Minnesota African American Heritage Museum and Gallery co-founder Tina Burnside wanted to create more opportunities for emerging Black artists. Now she's making it happen, with a $60,000 grant from the Transformative Black Led Movement Fund and private funds from Twin Cities artists Seitu Jones and Ta-coumba Aiken.

Four artists-in-residence will each receive $14,000:

• Kehayr Brown-Ransaw, an interdisciplinary artist who recently graduated from the Minneapolis College of Art and Design.

• Maiya Lea Hartman, a queer, Black, nonbinary acrylic painter and mixed-media artist.

• Noah Lawrence-Holder, a Black, nonbinary artist whose illustration and animations focus on themes of racial justice, equity, intersectionality and gender identity.

• Sean Garrison Phillips, a writer and abstract painter.

In addition, the museum named a history fellow who will receive $10,000.: Mica Lee Anders, who focuses on African-American genealogy and families from Iowa, Minnesota, Missouri and Nebraska.

All five winners will have exhibitions at the museum in 2022.

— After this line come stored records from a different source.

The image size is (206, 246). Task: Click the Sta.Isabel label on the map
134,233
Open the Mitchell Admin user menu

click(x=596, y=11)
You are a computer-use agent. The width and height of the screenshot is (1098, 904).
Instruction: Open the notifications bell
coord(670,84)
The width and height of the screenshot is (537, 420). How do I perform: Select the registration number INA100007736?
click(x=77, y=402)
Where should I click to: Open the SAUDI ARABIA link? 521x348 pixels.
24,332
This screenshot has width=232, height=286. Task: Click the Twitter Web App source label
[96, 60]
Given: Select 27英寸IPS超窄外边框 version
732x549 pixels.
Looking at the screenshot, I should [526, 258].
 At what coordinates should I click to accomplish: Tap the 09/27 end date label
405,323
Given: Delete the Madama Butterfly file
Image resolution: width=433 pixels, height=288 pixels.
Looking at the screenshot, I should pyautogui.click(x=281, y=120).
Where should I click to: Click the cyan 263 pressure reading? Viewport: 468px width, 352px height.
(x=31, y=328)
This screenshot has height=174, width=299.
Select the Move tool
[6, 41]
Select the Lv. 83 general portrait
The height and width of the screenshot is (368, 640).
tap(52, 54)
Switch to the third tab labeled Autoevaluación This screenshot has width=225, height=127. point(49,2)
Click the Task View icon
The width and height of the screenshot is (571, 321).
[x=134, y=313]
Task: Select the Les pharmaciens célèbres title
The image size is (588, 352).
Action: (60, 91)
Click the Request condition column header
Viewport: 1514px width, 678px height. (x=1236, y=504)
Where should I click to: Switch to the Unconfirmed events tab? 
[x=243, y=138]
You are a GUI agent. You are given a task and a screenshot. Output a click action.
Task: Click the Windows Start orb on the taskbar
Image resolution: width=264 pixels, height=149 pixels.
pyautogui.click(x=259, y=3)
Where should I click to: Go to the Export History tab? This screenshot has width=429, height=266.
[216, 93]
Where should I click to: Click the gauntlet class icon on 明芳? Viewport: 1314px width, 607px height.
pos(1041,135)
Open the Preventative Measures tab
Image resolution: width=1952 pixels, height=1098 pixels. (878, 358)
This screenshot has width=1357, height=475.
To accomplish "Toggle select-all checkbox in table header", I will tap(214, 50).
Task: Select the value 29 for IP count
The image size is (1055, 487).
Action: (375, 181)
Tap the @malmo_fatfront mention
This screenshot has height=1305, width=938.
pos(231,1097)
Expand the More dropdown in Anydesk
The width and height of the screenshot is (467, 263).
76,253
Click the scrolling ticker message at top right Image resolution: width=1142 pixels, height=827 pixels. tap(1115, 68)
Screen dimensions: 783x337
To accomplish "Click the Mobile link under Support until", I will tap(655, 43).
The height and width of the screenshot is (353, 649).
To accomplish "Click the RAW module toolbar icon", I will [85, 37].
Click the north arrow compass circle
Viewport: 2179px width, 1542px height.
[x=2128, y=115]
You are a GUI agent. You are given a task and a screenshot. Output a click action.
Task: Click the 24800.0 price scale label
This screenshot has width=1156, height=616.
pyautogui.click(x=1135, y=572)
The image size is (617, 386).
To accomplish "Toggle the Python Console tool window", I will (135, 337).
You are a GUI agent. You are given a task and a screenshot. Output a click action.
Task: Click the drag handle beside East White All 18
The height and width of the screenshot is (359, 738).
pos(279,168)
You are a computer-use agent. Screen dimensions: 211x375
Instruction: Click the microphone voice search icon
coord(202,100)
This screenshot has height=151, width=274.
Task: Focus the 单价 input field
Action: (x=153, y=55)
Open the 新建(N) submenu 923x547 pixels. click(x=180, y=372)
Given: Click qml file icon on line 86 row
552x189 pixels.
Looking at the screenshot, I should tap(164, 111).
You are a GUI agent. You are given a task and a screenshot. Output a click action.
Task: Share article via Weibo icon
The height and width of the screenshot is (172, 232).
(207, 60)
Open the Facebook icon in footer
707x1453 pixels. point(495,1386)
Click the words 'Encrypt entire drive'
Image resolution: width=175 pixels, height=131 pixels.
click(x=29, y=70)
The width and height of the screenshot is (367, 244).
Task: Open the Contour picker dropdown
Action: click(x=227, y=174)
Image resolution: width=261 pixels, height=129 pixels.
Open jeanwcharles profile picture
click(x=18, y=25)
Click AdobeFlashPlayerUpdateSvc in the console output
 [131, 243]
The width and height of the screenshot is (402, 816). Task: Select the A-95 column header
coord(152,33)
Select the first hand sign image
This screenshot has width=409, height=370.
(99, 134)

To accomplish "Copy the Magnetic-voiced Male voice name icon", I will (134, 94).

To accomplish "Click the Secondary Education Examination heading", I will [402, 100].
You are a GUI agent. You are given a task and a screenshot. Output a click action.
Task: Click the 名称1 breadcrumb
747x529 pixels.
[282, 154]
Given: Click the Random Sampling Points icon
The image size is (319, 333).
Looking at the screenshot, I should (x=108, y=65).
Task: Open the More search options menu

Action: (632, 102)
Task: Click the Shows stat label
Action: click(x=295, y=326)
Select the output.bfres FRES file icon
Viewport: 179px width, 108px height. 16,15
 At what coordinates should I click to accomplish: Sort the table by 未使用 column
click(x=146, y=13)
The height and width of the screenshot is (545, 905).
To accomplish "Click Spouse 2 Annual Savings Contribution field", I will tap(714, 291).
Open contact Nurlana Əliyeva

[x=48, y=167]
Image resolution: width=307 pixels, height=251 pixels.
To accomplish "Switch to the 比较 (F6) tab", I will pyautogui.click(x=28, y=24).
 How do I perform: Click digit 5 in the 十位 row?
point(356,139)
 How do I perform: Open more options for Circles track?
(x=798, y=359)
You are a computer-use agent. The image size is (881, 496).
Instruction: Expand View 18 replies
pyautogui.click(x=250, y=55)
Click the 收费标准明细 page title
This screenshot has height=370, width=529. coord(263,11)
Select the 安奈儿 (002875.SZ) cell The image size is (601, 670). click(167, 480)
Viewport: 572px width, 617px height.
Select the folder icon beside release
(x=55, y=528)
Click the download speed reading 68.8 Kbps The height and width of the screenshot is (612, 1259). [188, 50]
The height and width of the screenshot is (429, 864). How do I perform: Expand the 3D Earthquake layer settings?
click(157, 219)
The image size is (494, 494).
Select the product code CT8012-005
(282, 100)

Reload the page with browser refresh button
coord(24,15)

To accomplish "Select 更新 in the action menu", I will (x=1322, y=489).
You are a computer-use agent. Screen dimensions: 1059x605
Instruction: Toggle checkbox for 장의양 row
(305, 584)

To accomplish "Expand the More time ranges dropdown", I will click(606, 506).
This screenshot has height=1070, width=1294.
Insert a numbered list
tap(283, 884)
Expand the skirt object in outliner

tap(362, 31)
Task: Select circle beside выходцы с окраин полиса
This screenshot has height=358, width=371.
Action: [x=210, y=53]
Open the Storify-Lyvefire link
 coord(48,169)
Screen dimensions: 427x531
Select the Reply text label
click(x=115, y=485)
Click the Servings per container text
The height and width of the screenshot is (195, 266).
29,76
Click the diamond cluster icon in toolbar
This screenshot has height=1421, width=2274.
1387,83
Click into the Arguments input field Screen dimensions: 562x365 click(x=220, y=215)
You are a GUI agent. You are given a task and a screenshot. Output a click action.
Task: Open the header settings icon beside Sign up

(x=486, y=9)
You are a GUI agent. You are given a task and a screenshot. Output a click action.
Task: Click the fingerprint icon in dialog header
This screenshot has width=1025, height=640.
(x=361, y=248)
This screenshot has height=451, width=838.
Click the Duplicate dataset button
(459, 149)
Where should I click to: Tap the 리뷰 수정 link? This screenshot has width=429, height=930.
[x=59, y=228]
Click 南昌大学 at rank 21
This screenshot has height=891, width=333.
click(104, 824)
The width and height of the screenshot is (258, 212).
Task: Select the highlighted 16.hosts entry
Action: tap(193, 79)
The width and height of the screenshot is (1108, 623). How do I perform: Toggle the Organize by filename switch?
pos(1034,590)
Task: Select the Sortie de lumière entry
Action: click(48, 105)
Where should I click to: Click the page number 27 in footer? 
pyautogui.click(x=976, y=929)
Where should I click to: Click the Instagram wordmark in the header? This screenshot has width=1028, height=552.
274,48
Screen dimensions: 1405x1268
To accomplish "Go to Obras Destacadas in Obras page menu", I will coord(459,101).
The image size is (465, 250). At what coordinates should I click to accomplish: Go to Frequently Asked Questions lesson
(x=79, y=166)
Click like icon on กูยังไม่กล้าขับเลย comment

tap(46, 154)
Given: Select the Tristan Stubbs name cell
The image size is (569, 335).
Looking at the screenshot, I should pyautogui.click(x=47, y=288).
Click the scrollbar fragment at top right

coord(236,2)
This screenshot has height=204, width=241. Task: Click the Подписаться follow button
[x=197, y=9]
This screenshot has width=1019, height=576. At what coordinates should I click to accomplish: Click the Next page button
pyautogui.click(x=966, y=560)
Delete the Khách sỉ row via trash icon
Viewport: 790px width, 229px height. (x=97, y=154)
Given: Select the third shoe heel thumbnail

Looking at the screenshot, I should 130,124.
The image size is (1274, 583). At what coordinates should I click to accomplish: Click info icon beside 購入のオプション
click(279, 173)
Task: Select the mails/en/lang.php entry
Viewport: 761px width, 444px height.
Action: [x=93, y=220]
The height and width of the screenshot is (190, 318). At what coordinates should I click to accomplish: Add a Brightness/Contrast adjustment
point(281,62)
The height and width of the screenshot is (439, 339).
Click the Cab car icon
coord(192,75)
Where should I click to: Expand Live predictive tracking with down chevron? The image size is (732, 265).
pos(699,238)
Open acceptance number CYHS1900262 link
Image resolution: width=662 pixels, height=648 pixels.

The Transformative Black Led Movement Fund, organized by Nexus Community Partners and Black Visions Collective, was created last year after the death of George Floyd at the hands of Minneapolis police.

Burnside said she intends to make these fellowships an annual program. While the museum cannot offer studio space, it hopes to do so in coming years.

"It's a unique program, and something that's needed in the Twin Cities," said Burnside. She pointed to the Walker's recent offerings of $120,000 to 10 arts organizations led by people of color. Her museum's programs are a response to efforts by more mainstream institutions.

"It's an opportunity for emerging artists to get that chance to have funding to explore projects or ideas [that] they didn't have the time or money to do," she said. "They get to build what they are working on, [grow] their skills, get experience and then have a show."